When the salary cap jumped from $123 million to $133 million last week, some suggested it could move to $140 million in 2015 and $150 million in 2016.
One source with knowledge of the process (but not the same source who was on the money — pun lame but intended — when providing info about the 2014 cap) tells PFT that the cap could spike to $145 million in 2015 and a whopping $160 million in 2016.
A large jump wouldn’t be a major surprise. While the new TV deals kick in this year (including the recent Thursday night CBS simulcast), the revenue increase won’t hit the cap until next year.
That raises an intriguing question: Why did the cap go up by $320 million based on 2013 revenues? With a 50-50 split in revenue between the owners and players, the increase reflects $640 million in new money.
The full truth as to the bump, annually negotiated by the NFL and NFLPA, never will be known. The teams, however, didn’t anticipate it. Last October, owners were told that the cap would increase by only $3.3 million, to $126.3 million. More recently, the number was pegged increasing by $128.3 million.

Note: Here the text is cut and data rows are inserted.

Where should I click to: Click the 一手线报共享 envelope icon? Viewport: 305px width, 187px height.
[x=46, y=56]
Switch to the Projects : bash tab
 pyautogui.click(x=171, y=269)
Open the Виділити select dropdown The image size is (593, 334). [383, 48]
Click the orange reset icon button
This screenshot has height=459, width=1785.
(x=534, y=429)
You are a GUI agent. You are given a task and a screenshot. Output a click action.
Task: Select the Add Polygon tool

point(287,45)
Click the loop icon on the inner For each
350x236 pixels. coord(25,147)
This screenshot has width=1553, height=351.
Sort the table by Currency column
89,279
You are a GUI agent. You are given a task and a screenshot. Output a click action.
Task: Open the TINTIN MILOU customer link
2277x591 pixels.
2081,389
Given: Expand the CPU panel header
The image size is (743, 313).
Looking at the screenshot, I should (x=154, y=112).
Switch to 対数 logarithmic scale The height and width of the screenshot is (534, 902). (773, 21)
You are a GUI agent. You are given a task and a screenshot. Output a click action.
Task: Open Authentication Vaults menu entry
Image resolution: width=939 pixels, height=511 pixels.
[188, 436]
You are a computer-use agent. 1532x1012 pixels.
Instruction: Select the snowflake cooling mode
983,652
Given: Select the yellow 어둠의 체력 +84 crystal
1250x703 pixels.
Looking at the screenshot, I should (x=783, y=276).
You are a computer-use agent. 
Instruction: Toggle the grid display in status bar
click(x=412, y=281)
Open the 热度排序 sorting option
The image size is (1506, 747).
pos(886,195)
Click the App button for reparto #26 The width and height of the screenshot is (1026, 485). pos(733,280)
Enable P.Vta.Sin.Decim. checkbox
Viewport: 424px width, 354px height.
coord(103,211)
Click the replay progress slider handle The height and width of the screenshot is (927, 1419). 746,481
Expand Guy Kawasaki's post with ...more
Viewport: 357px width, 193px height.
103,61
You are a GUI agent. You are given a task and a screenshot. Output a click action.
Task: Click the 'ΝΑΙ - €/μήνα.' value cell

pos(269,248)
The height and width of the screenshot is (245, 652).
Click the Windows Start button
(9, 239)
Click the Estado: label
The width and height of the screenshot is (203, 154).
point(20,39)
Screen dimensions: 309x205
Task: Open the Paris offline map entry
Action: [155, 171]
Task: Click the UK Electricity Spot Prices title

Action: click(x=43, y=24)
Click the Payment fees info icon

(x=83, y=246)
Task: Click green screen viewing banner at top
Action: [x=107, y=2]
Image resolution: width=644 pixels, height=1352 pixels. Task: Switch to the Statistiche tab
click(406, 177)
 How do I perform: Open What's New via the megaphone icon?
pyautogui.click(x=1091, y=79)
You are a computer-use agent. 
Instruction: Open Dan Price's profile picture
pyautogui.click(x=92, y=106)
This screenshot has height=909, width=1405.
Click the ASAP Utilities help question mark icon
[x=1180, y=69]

As one source explained it to PFT, that’s the number most if not all owners used when establishing their budgets for the upcoming free-agency period. It means that most if not all General Managers will have to persuade their owners to increase the budget in light of the increased cap room.
In Dallas, that would be an interesting conversation.
Moving forward, teams may want to make multiple budgets, because the information the teams are getting from the NFL has been suggesting much lower growth. For now, it’ll be interesting to see whether many/any teams alter their budgets in light of the unexpected spike in the cap.